# [What you should do]
Copy each line of the data below, character for character.

(Records excerpted from a collection)
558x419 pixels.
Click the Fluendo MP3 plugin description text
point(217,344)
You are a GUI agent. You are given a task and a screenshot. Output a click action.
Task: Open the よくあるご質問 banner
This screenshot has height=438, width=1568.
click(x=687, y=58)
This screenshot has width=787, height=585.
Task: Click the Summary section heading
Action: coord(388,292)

# [Exercise result]
558x419 pixels.
Click the Fluendo MP3 plugin description text
point(217,344)
You are a GUI agent. You are given a task and a screenshot. Output a click action.
Task: Open the よくあるご質問 banner
This screenshot has height=438, width=1568.
click(x=687, y=58)
This screenshot has width=787, height=585.
Task: Click the Summary section heading
Action: coord(388,292)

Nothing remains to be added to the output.